Tapi kita harus hati-hati menganalisis soal ini. Mereka yang golput karena kecewa terhadap cawapres pilihan Jokowi, belum tentu karena semata KH Ma’ruf Amin (MA). Bisa jadi mereka golput memang karena kecewa Jokowi memilih MA, tapi bisa juga karena jagoan mereka tak terpilih. Bisa saja mereka adalah fans fanatik TGB, Mahfud MD, Cak Imin, Sri Mulyani, Gatot Nurmantyo, Susi Pudjiastuti, dll. Jadi, belum tentu pokok soalnya adalah dipilihnya MA. Walaupun, tak bisa dimungkiri kelompok terbesar gelombang golput baru ini disebabkan karena dipilihnya MA.

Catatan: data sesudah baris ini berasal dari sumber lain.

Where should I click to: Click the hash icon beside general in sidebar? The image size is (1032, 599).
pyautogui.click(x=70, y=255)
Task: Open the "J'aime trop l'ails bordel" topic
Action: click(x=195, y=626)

Nah, sekarang masuk ke pokok soal: seberapa bahaya mereka bagi Jokowi? Menurut saya, cukup berbahaya karena jumlah mereka sekira 20-25 persen dari total pemilih Jokowi. Padahal, angka pemilih yang belum menentukan pilihan ada di angka 25-27 persen dari total calon pemilih. Tolong perhatikan bahwa angka yang pertama berbeda dengan yang kedua. Kalau angka yang pertama berasal dari total pemilih Jokowi, angka yang kedua berasal dari total jumlah pemilih.
Maka wajar jika para relawan dan aktivis pro-Jokowi ‘menyerang’ mereka yang golput karena kecewa pada pilihan cawapres Jokowi. Pasalnya, angkanya cukup signifikan dan Jokowi belum berada di zona aman sebab angka pemilih yang belum menentukan pilihan sangat tinggi juga.

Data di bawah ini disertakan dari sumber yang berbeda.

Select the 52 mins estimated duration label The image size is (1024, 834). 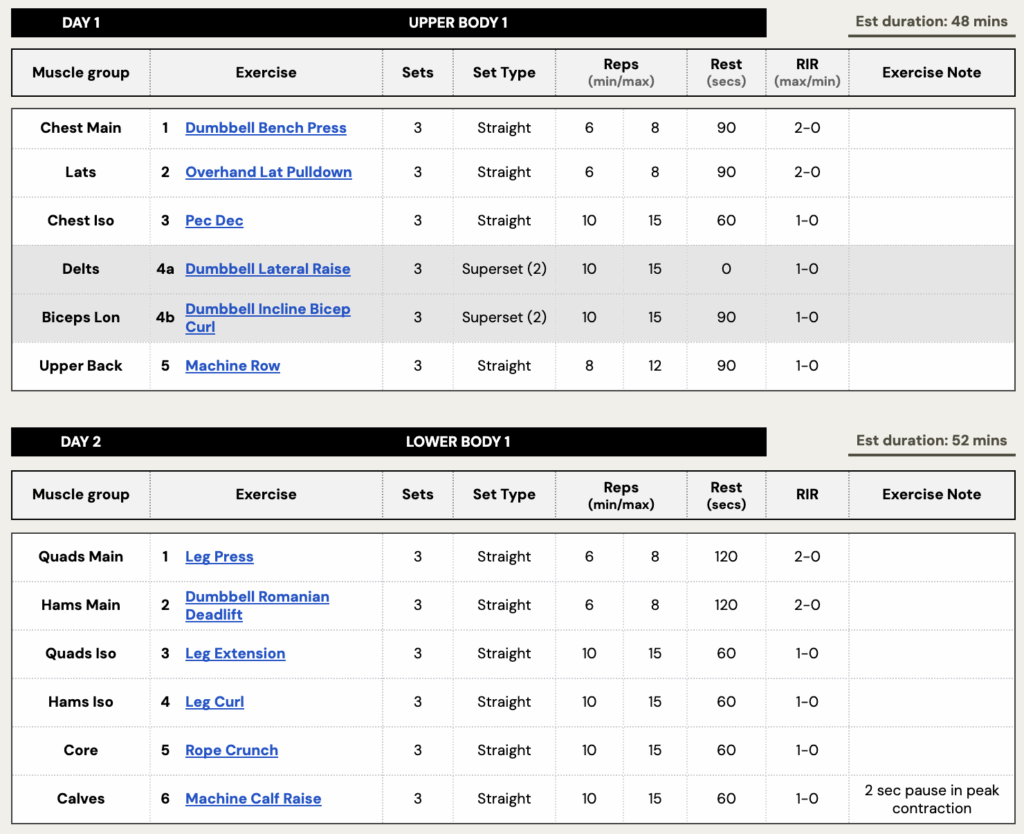[931, 441]
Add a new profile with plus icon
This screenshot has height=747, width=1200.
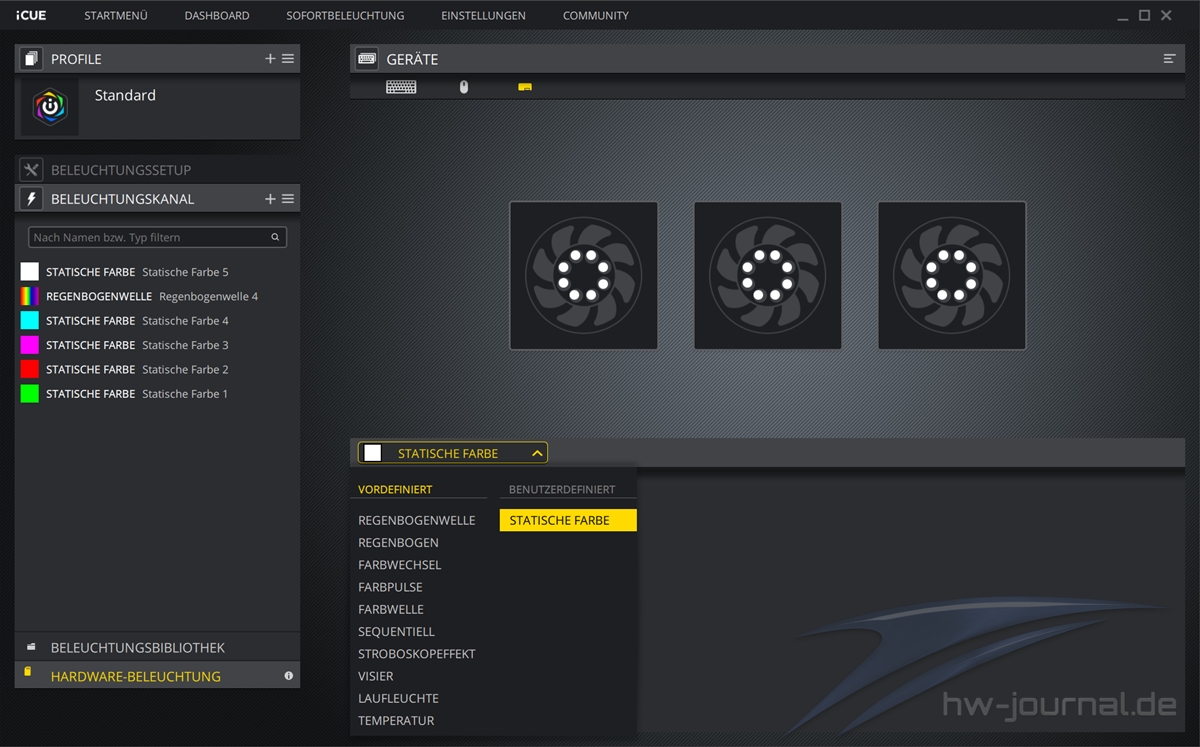270,59
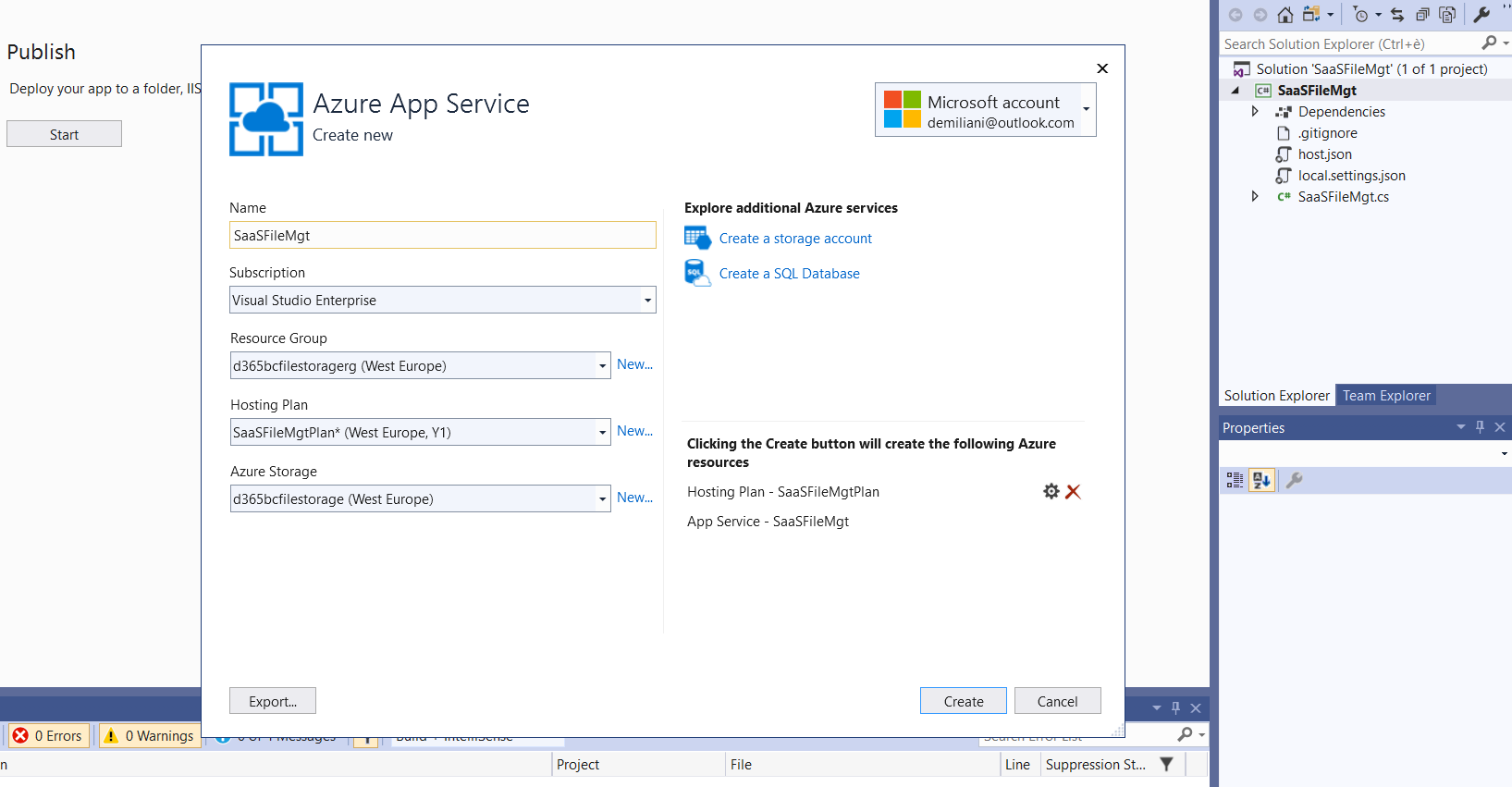
Task: Click the Home icon in Solution Explorer toolbar
Action: coord(1285,15)
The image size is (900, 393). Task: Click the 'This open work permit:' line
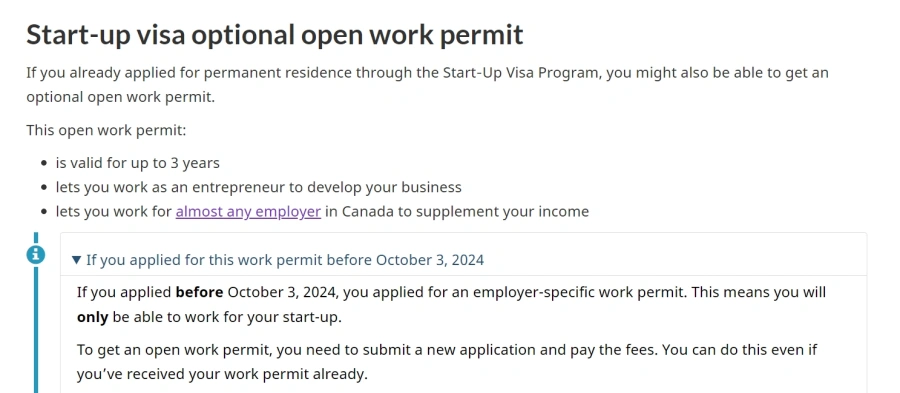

Masalahnya adalah, banyak orang tidak tahu karakter mereka yang masuk dalam kelompok golput politis ini. Rerata mereka adalah kaum muda, politis, sebagian bahkan influencer dan opinion leader.
Karakter mereka juga jelas, orang-orang seperti itu jika ditekan dan diserang, punya potensi menekan dan menyerang balik. Di sinilah letak bahaya kelompok ini bagi Jokowi.
Jika mereka golput saja, memang membahayakan Jokowi karena potensi suara Jokowi berkurang. Tapi jika mereka menyerang balik karena ditekan atau diserang, potensi mereka naik menjadi menggerus perolehan suara Jokowi.
Maka, timses Jokowi harus tahu hal mendasar ini. Menyerang kelompok golput akan merugikan Jokowi. Suara mereka tidak akan berpindah ke Prabowo, tapi mereka bakal menyerang balik Jokowi. Dalam skala tertentu, ini pernah terjadi pada Pilgub DKI tahun lalu.
Sekarang bagaimana strategi menghadapi persoalan itu?
Pertama, harus persuasif. Kalau tidak menemukan strategi persuasi, lebih baik diam. Jangan diserang daripada mereka menyerang balik.
Kedua, menjawab keraguan mereka. Mereka yang kecewa pada pilihan cawapres Jokowi pada dasarnya adalah pemilih Jokowi. Artinya, mereka harus diyakinkan. Strategi meyakinkan itu memang tidak mudah. Saya bahkan tidak habis pikir bagaimana bisa nama seperti Farhat Abas bisa masuk line up jurkam Jokowi? Hal yang sama akan terjadi kalau misalnya Fadli Zon atau Ratna Sarumpaet jadi jubir atau jurkam Prabowo. Publik akan punya resistensi yang kuat. Tidak semua orang cocok jadi jurkam dan jubir. Ini tidak ada hubungan apakah mereka hebat atau tidak, baik atau tidak. Ini soal kecermatan memindai psikologi masyarakat.
Tapi, cara meyakinkan yang agak masuk akal selain memilih jurkam yang diterima publik dengan baik adalah memastikan bahwa Jokowi tidak akan bagi-bagi kursi menteri kepada para parpol pendukungnya. Rakyat minta jaminan itu, misalnya dengan merilis nama-nama calon menteri jika Jokowi menang.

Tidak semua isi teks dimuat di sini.